At issue is the PLATO trial, a pivotal study that helped lay the foundation for Brilinta's regulatory approval. The head-to-head trial against megablockbuster clot-fighter Plavix helped support a superiority claim on Brilinta's FDA label when its was approved in 2011. That gave AstraZeneca some extra marketing ammo. And that was important, given the fact that the Sanofi ($SNY) and Bristol-Myers Squibb ($BMY) drug--the standard of care--was about to go off patent. The study also gave AstraZeneca some pricing support; in setting a premium price for the drug in Europe, the company cited PLATO data as justification.
But how justified was it, really? The European Medicines Agency (EMA) said yesterday that it asked AstraZeneca for more information after the Justice Department's probe came to light. "The EMA takes seriously any information that may have an impact on the profile of a drug's benefits and risks," an EMA spokeswoman told Reuters. "At the moment we are at the point of trying to understand what is going on."
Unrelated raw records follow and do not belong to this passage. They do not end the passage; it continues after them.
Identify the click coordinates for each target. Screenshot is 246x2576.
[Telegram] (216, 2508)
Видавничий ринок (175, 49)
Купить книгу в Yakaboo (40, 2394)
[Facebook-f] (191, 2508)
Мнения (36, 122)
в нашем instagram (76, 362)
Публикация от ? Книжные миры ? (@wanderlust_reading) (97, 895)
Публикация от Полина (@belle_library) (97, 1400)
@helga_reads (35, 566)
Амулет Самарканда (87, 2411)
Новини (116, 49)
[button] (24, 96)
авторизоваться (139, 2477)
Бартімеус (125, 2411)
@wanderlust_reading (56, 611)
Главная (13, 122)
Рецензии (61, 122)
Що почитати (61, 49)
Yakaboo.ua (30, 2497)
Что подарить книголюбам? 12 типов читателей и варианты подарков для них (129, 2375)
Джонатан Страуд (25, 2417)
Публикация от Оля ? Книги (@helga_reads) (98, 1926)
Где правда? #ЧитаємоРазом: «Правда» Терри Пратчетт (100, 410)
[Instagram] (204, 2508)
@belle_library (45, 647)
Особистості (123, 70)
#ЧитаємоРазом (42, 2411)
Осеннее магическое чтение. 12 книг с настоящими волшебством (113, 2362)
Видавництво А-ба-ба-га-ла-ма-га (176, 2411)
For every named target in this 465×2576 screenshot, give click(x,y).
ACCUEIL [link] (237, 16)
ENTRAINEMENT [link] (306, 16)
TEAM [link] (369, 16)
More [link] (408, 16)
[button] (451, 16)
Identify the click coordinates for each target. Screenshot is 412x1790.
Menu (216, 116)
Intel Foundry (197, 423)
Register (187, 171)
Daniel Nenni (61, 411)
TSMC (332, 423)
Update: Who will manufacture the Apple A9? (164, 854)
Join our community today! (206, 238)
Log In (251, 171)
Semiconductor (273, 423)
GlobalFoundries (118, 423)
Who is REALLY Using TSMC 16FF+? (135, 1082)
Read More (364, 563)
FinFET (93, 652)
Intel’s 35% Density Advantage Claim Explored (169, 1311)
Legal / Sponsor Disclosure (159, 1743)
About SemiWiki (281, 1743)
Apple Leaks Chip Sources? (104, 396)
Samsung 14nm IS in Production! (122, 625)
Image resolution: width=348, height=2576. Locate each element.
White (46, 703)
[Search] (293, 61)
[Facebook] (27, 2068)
PLATO has come under fire before. Researchers have pointed to flaws in the study, with some suggesting that the data appeared to be fudged to benefit Brilinta. Last summer, a report in the International Journal of Cardiology said an independent group's review of PLATO data yielded a more negative picture than AstraZeneca's analysis.
The researchers also noted that almost half of the favorable results for Brilinta came from just two Eastern European countries, Hungary and Poland. Plus, some unfavorable outcomes in the Brilinta arm appeared to have been set aside or soft-pedaled, they said. If regulators determine that the study included rigged data, the consequences could be dire, Bernstein analyst Tim Anderson said earlier this week.
In fact, the probe could end up forcing the drug off the market, Anderson figures. So far, that threat is low-risk, he emphasizes. But with consensus models projecting $1.6 billion in sales for Brilinta--a drug with a 70% margin--the doomsday scenario would claw out 15% of the company's expected profits.
The news comes at an awkward time for AstraZeneca and CEO Pascal Soriot, who has singled out the drug for a marketing push. Brilinta has never really gained hold in the marketplace, but Soriot has said he sees that as a problem in execution rather than a problem with the drug itself. The company has rolled out new consumer advertising and beefed up its sales force to support Brilinta, and last week Soriot said he expects the sales to really start rolling in next quarter. Already, sales have grown to $75 million for the third quarter of this year, compared with $24 million last year.
Soriot said last week that he's confident in the PLATO data, citing the "strong academic group" involved in the trial. The PLATO researchers themselves have fired back at their critics. It's likely to take some time for the DoJ and EMA to come to any conclusions. Till then, Soriot says, the Brilinta marketing program won't be hindered by the probes.